4. Limit algorithm influence with intentional information routines — Reduce narrative bias by choosing specific times and sources for research instead of relying on feeds. Saving original interviews, bookmarking primary materials and revisiting them later strengthens recall and reduces emotional decision-making. This turns information gathering into a repeatable skill rather than a passive experience.
5. Strengthen confidence through active comparison — Write down two or three competing explanations for any major health claim and compare their assumptions, evidence timing and incentives. This turns a feeling of “I don’t know what to believe” into an active investigation you control. When you practice it regularly, your ability to evaluate complex health debates improves, cognitive load drops and your decisions feel deliberate instead of pressured.
FAQs About How Information Systems Shape Health Decisions
Q: What is mass formation and why does it matter for health decisions?
A: Mass formation describes a psychological state where fear, uncertainty, and social isolation drive people toward shared narratives that provide emotional relief and belonging. This matters because it influences how scientific evidence, treatment options and risk information are interpreted, often shaping belief through repetition and social reinforcement rather than independent evaluation.
Q: Why were repurposed drug combinations harder to study during COVID-19?
A: According to Malone’s account, proposals to study combinations of already-approved medications faced regulatory requirements that altered trial design. Even when individual drugs had established safety records, additional data requirements and approval steps determined which therapies moved forward, influencing which treatment strategies became visible to the public.
Q: How did research timing affect which treatments people heard about?
A: When clinical trials start later, public narratives tend to form around the first available evidence rather than the full range of early therapeutic ideas. This timing gap means visibility often reflects when research was approved and funded — not simply which approaches existed.
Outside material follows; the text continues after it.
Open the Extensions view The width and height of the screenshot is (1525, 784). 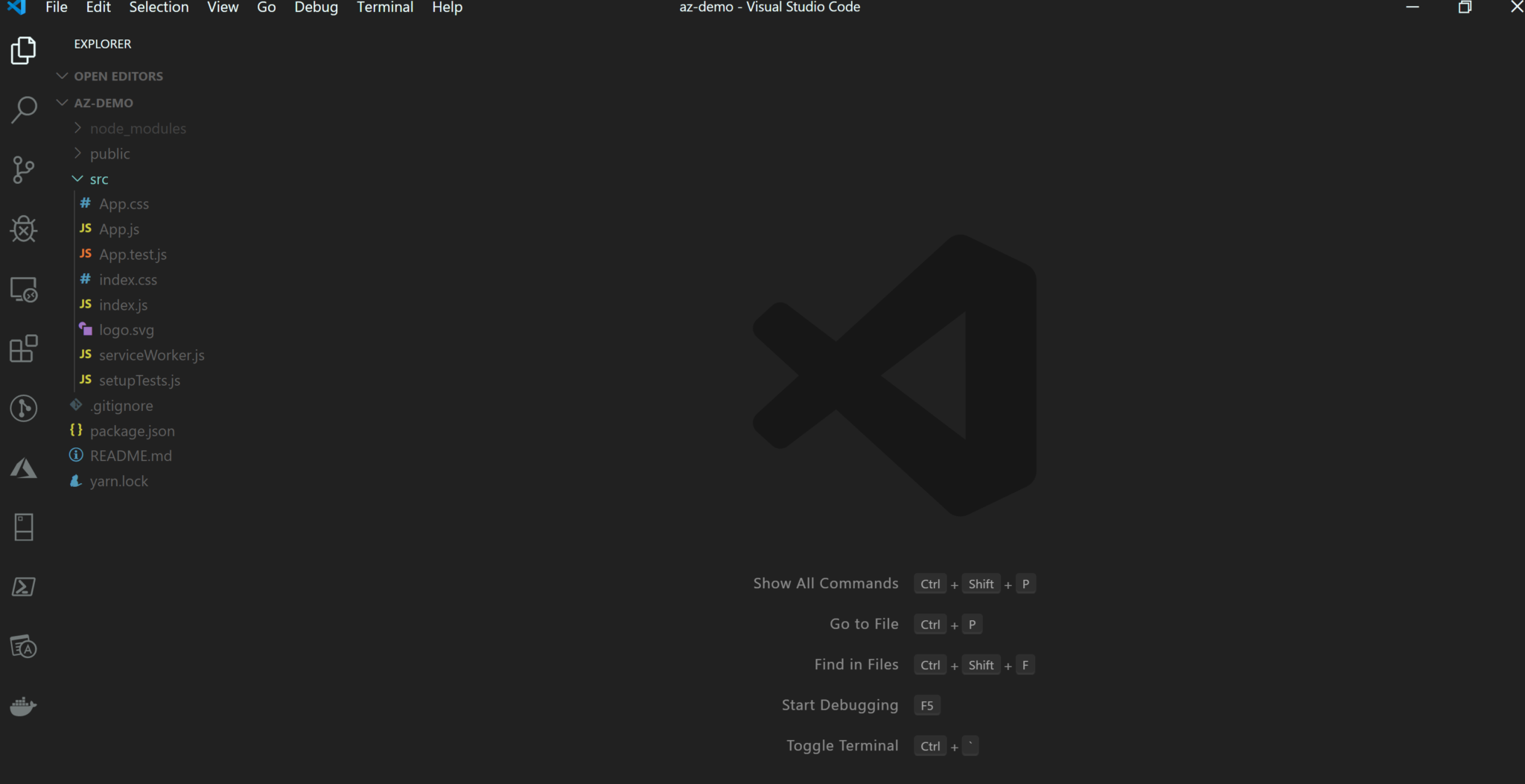(x=24, y=348)
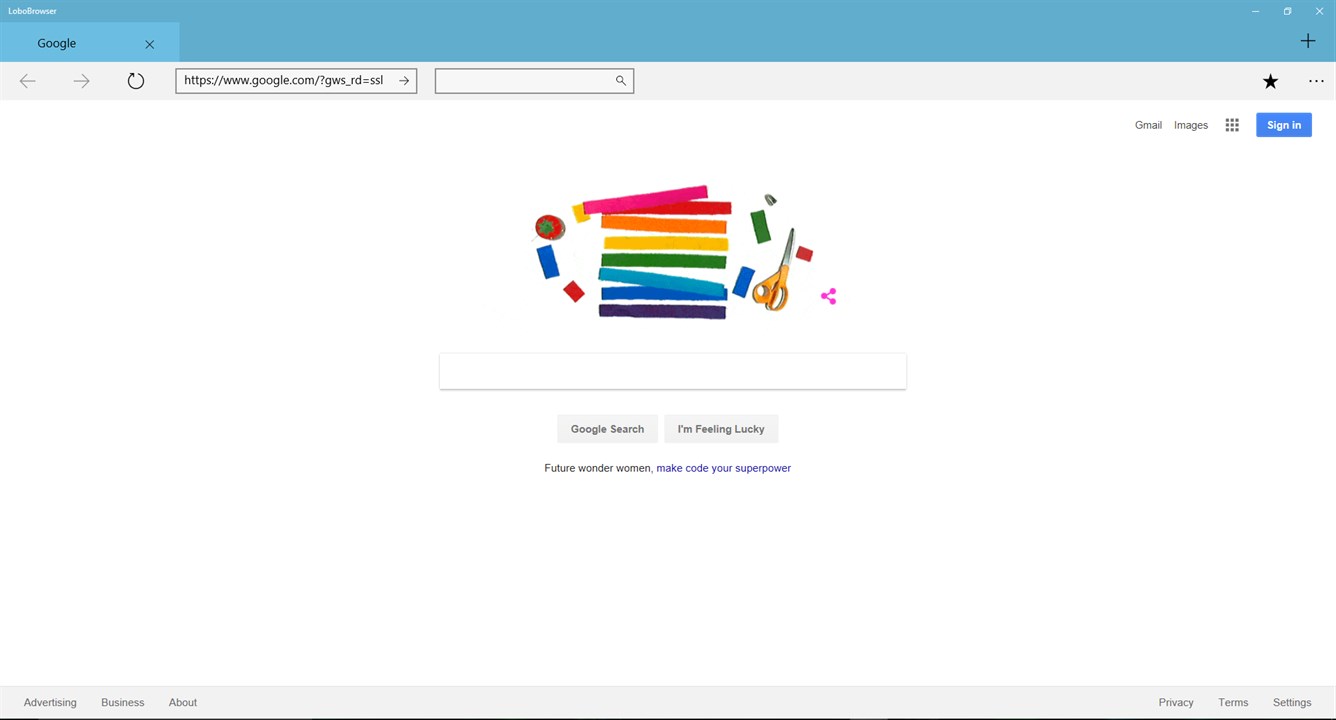Open the three-dot more options menu
The image size is (1336, 720).
click(x=1316, y=81)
Q: How do funding and institutional incentives shape medical consensus?
A: Funding direction determines which studies generate the most data, and those data influence guidelines, media coverage and professional alignment. Institutional incentives and reputational risk also affect which hypotheses researchers pursue publicly, contributing to uneven attention across competing medical ideas.
Q: What practical steps help you evaluate health information more independently?
A: Clear strategies include prioritizing primary sources, paying attention to research timelines, examining funding context, limiting algorithm-driven information exposure, and comparing multiple explanations for major claims. These habits reduce cognitive overload, strengthen confidence and support more deliberate health decisions.